In general we have found that, as expected, information dependency measures are valuable for characterizing the general "landscape" of a relation instance. They are potentially valuable in drill-down situations as well, where a specific investigation makes the computational cost worthwhile. More interesting are the indirect insights, such as new approaches to table decomposition; insights which do not directly depend upon the measures but are suggested by considering aspects of the measures. We have also discovered that information dependency measures are but a special case in a framework for measures in information systems. This framework allows for the general study of the properties of measures and how they may be applied to specific problems in databases and data mining. Of particular focus is the applicability of the frequent itemsets problem in data mining.
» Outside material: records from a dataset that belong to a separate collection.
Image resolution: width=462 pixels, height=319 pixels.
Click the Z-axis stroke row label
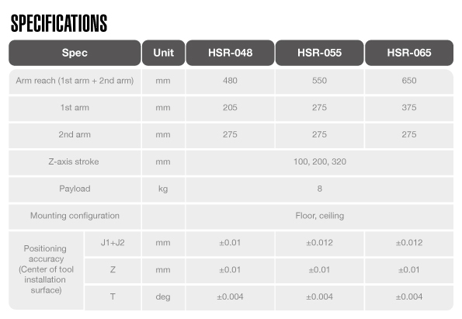coord(75,162)
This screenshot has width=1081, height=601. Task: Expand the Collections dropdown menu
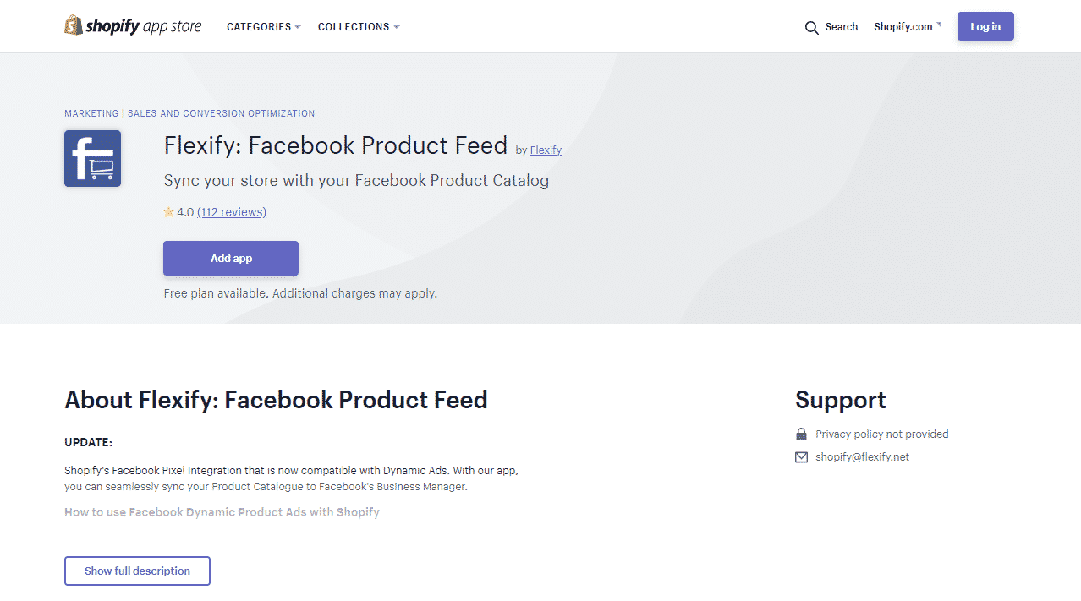coord(358,27)
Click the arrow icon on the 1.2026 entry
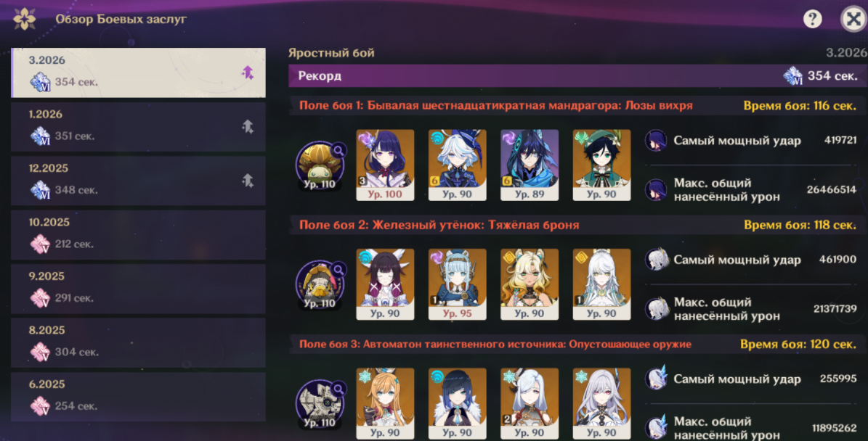 (x=248, y=126)
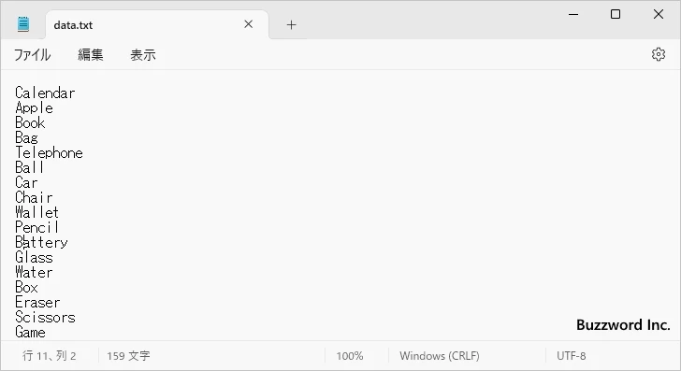Click the 159 文字 character count

[x=128, y=356]
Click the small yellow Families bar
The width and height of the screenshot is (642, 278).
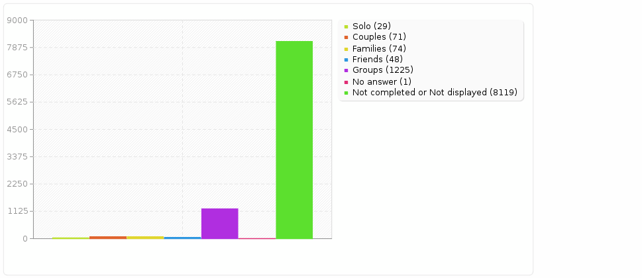coord(145,237)
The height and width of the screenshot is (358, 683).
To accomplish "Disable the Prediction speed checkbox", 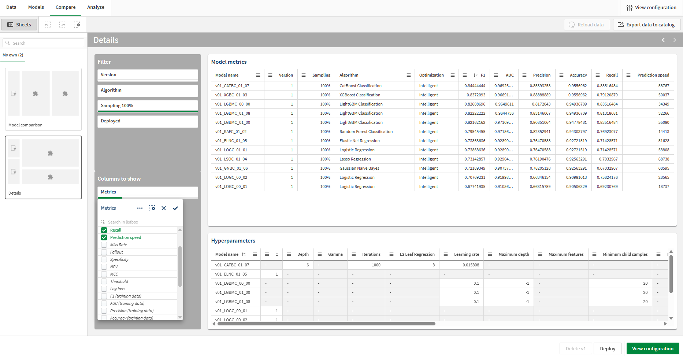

As a result of this project, three PhD students have finished, a fourth will finish during the current year, and others are in the pipeline. Several MS students have performed experiments relating this topic. Lecture materials for undergraduate classes have been developed, covering background and current research results

Goals, Objectives and Targeted Activities

  • relate information dependency measures to other structural concepts, such as Kivenen & Mannila's approximate functional dependencies
  • study how new relational decomposition patterns, motivated by the above, impact such areas as query processing
  • investigate the interaction between information dependency measures (and other variations with an information-theoretic flavor) and the operations of relational algebra
  • study whether information dependency measures can help characterize standard benchmarks
  • investigate whether an information-theoretic perspective can facilitate database visualization, characterization of "interestingness", etc.

Area Background

Just as traditional information theory investigates the consequences of knowing the "surprisingness" of receiving a particular message, this work looks at measures based on the "surprisingness" of finding a particular value in a database table. These measures are especially significant when considered across multiple columns of a table, allowing us to phrase question such as "If we know the gender of an employee, does that provide any information about job_classification?" Questions such as this are generalized to information dependency [InD] measures. Requiring that an InD measure satisfy some particular arithmetic constraint may have interesting consequences on the structure of the underlying relation instance. For example, requiring that a particular measure equal 0 forces a functional dependency in the relation - knowing that a functional dependency exists has important consequences concerning data quality and redundancy. Furthermore, arithmetic inequalities that must always hold between various InD measures in a relation generalize correspondences between various functional dependencies and the like.

Area References

  • T. Cover and J. Thomas, Elements of Information Theory, John Wiley & Sons, New York, 1991.
  • M. Dalkilic & E. Robertson, "Information dependencies", 2000 PODS, ACM, May 2000.
  • J. Kivinen & H. Mannila, "Approximate inference of functional dependencies from relations", Theoretical Computer Science, 1995.